* **To be done**
1. Answer these from the text on the Y2K problem:
(a) Through what date does the writer say nearly everyone competent in Y2K analysis and fixes is already fully booked?
(b) What share of suppliers does the writer call a wildly optimistic number?
(c) What kind of column had the writer avoided writing until now?
2. Retype the stretch of the Y2K text from "What about your" through "early, aggressively, effectively." with no changes.

* **Given text**
No part of our consulting practice has been more complex or more frustrating over the past few years than what is generally known as the "Y2K Problem." . . .
Y2K issues form an increasingly large part of my work, but only a part. I'm not a Y2K specialist, but I find that many, many firms, including some surprisingly large ones, have continued to drag their feet on fixing Y2K-related computing infrastructure problems and now won't possibly be ready to avoid disastrous problems come that cold January morning.
For one thing, virtually everyone competent in the Y2K analysis-and-fixes business is already fully booked through January 1, 2000, and beyond. Companies with Y2K problems now often cannot find people to work on those problems. Not just enough people, but any people.
Some of these firms hold your money -- in bank accounts, life insurance policies, annuities, and so forth. Or your continuing income -- in salary and accounting routines, personnel files, and retirement benefits. Or they control processes essential to your daily routine and well-being, from the operation of emergency rooms and blood banks, drawbridges, and toll gates to the scheduling of airline flights and passport issuance. You will not be happy when they can't service your withdrawals, properly credit your payments, let you on the tollway, and get you to Toledo or Rome. . . .
What about your suppliers' Y2K compliance? In an era of ubiquitous electronic data interchange, what if only 20 percent of your suppliers--in my experience, a wildly optimistic number--haven't fixed their Y2K issues by January 1, 2000? Can you build cars with everything in place except, say, a carburetor and a gas tank? Can you operate any business with a few weak-links-in-the-chain rogue suppliers in your network? Hmm? . . .
I've avoided writing a Y2K Fears column until now because I find it unseemly to be associated with the sky-is-falling types. I've been confident that American business, indeed global business, would address this problem early, aggressively, effectively.
I was wrong. They didn't. We didn't.

* **Collected data**
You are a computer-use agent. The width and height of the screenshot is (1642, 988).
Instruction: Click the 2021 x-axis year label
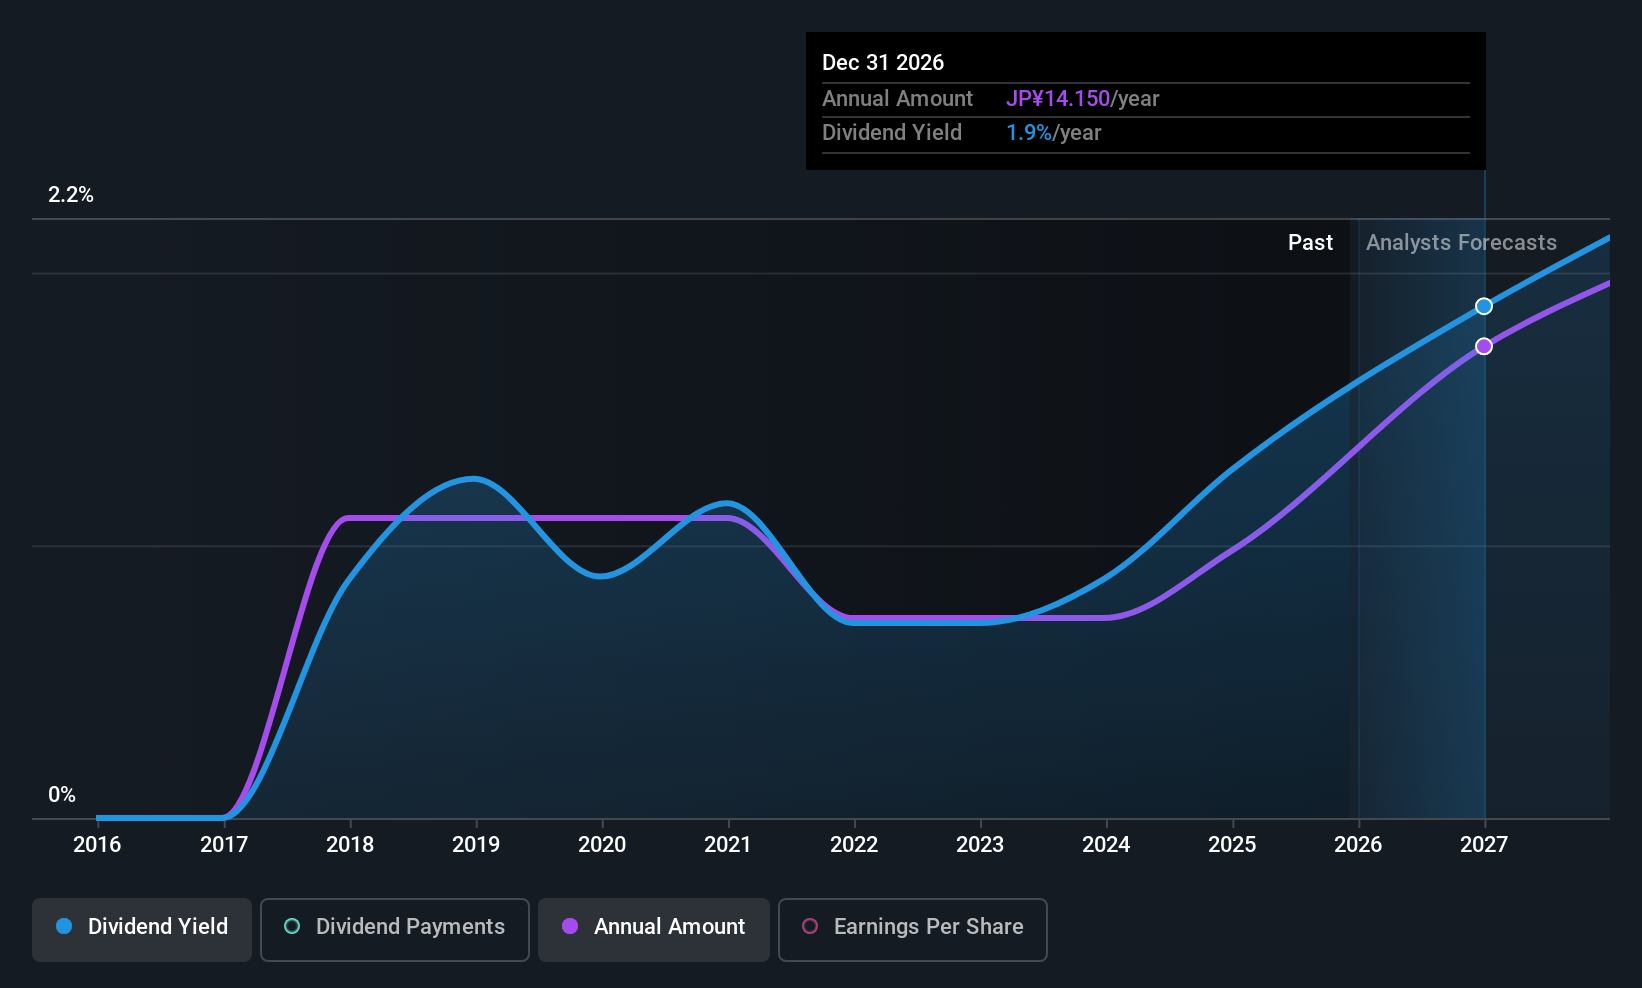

* **Answers to the tasks**
1.
(a) Through January 1, 2000, and beyond.
(b) 20 percent.
(c) A Y2K Fears column.

2.
What about your suppliers' Y2K compliance? In an era of ubiquitous electronic data interchange, what if only 20 percent of your suppliers--in my experience, a wildly optimistic number--haven't fixed their Y2K issues by January 1, 2000? Can you build cars with everything in place except, say, a carburetor and a gas tank? Can you operate any business with a few weak-links-in-the-chain rogue suppliers in your network? Hmm? . . .
I've avoided writing a Y2K Fears column until now because I find it unseemly to be associated with the sky-is-falling types. I've been confident that American business, indeed global business, would address this problem early, aggressively, effectively.